Now somewhat contradictory to the strong anti-royal stance of the early movement, Dame Vivienne Westwood remains a significant force in the global fashion industry, with critically acclaimed clothing design and a brand with a worldwide shopping store and product empire.
At the heart of her work Westwood has always been and remains the fearless fashion heroine, pushing boundaries with not only her design, but forceful character. Her and Malcolm’s son, Joe Corré, who incidentally is the founder of Agent Provocateur, quite indisputably proclaimed her as “Britain’s last genuine punk”.
Lorna Tucker’s new documentary, Westwood: Punk, Icon, Activist, is a highly entertaining glimpse behind the scenes into the character of this fashion one-off and her talent, which she defines in the film as ‘spatial intelligence’.
But it’s not an easy ride with the cantankerous Westwood. Frankly, we’d be disappointed with less.
If you’re after a detailed dissection of the beginnings of one of the defining genres of our time, look elsewhere in Julian Temple’s The Great Rock ’n’ Roll Swindle. Asked about the birth of Punk and the Sex Pistols, she takes a quick swing at Johnny Rotten and then denounces the entire topic with “It’s so boring.”
It’s going to be hard work from here. Primarily the film chronicles her career as the subversive fashion designer.
But there is so much more behind this left-field and unlikely entrepreneur, that the bumpy ride is well worth the bruising. As is her commentary on a range of incidents across her career.
It shows the notorious UK TV interview from the ’80s where a studio audience laughed and mocked the models who appeared wearing her creations. Westwood was visibly wounded, but maintained an equanimity.

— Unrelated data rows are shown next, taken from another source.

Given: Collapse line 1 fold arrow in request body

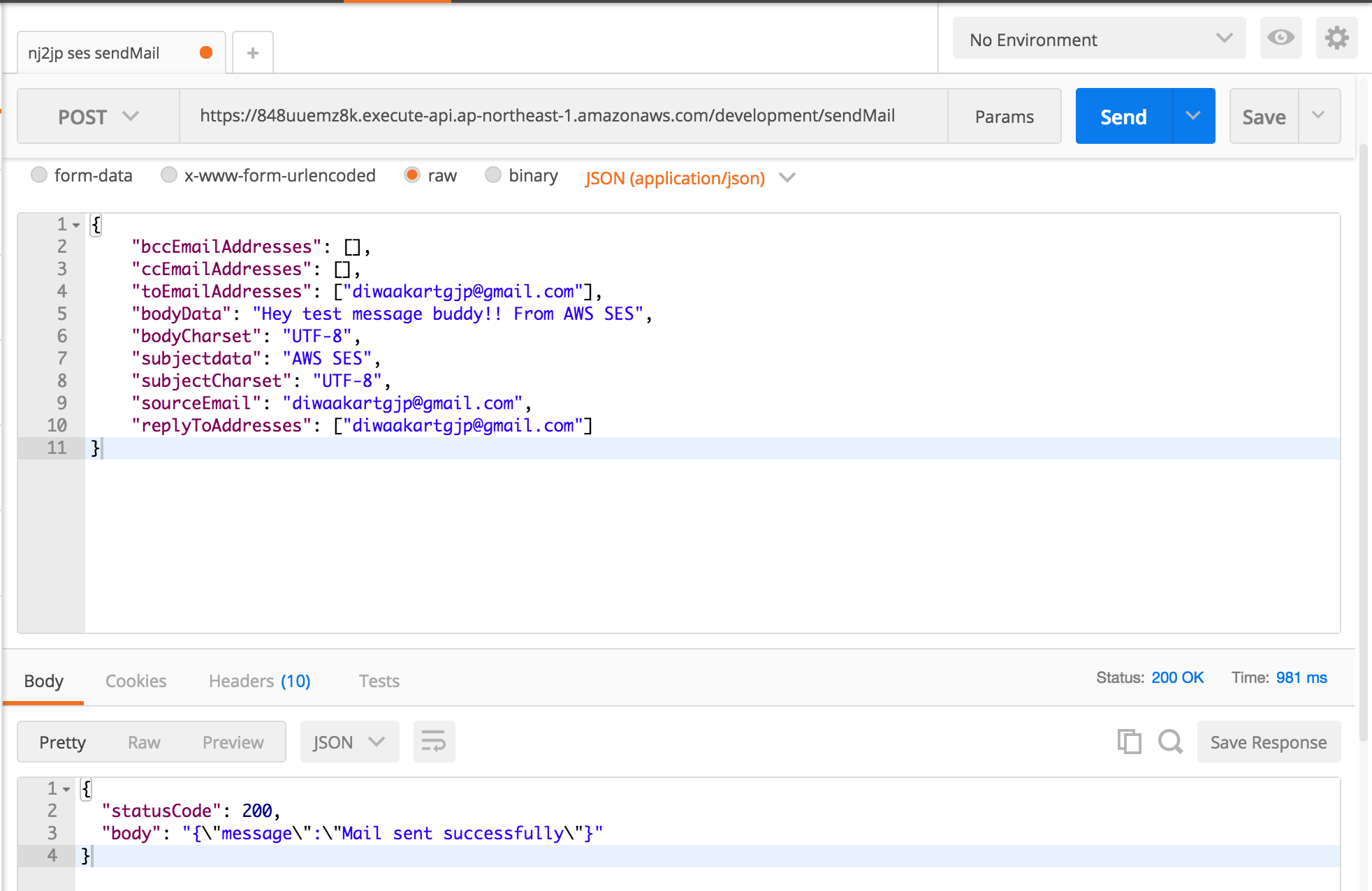Looking at the screenshot, I should [76, 225].
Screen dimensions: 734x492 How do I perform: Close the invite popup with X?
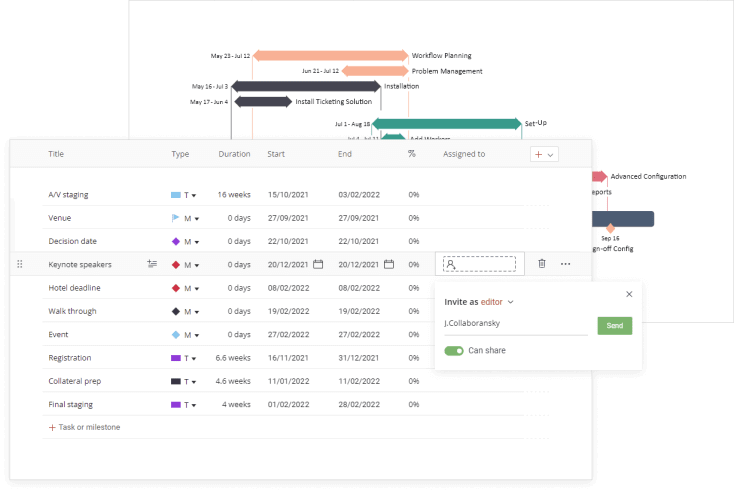tap(629, 294)
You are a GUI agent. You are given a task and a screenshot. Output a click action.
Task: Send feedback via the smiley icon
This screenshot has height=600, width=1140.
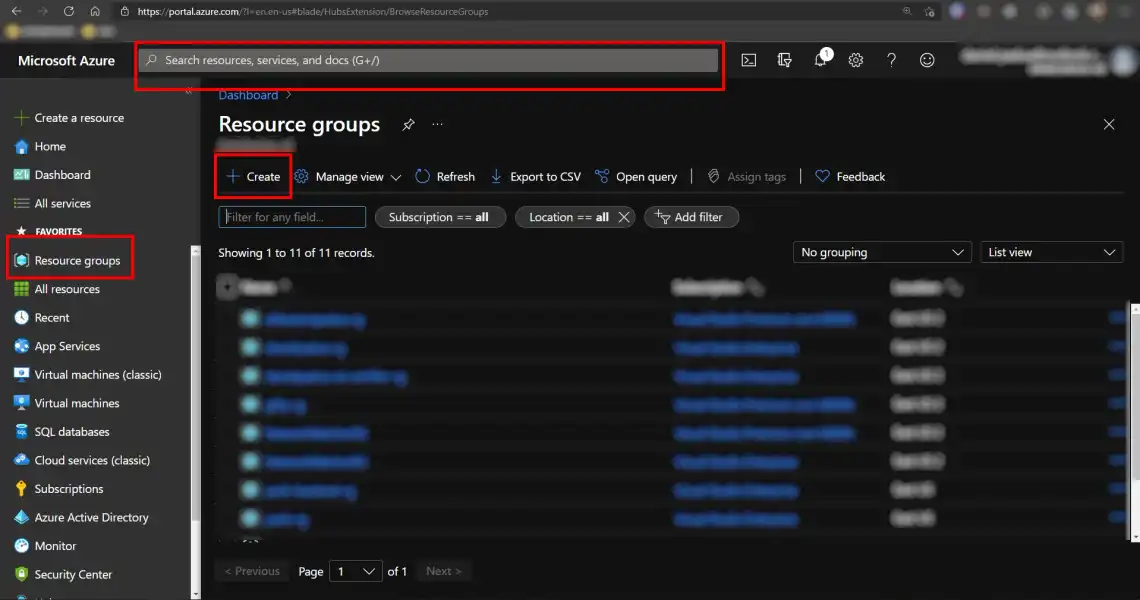click(x=927, y=60)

When Westwood surprised the world by accepting the OBE award from Queen Elizabeth II in 1992, she was filmed by the press photographer as being knicker-less. On being questioned about her risqué choice of wardrobe for a royal occasion, Westwood instantly retorted, “I wished to show off my outfit by twirling the skirt. It did not occur to me that, as the photographers were practically on their knees, the result would be more glamorous than I expected.”
A valuable lesson to an intrusive press, don’t mess with the true originator of ‘Girl Power’.
It would be unfitting if I didn’t leave the last word of this review to Westwood’s own critique of the documentary, which ultimately heightens your desire to watch it even more.
“This film about me is mediocre. I am not.”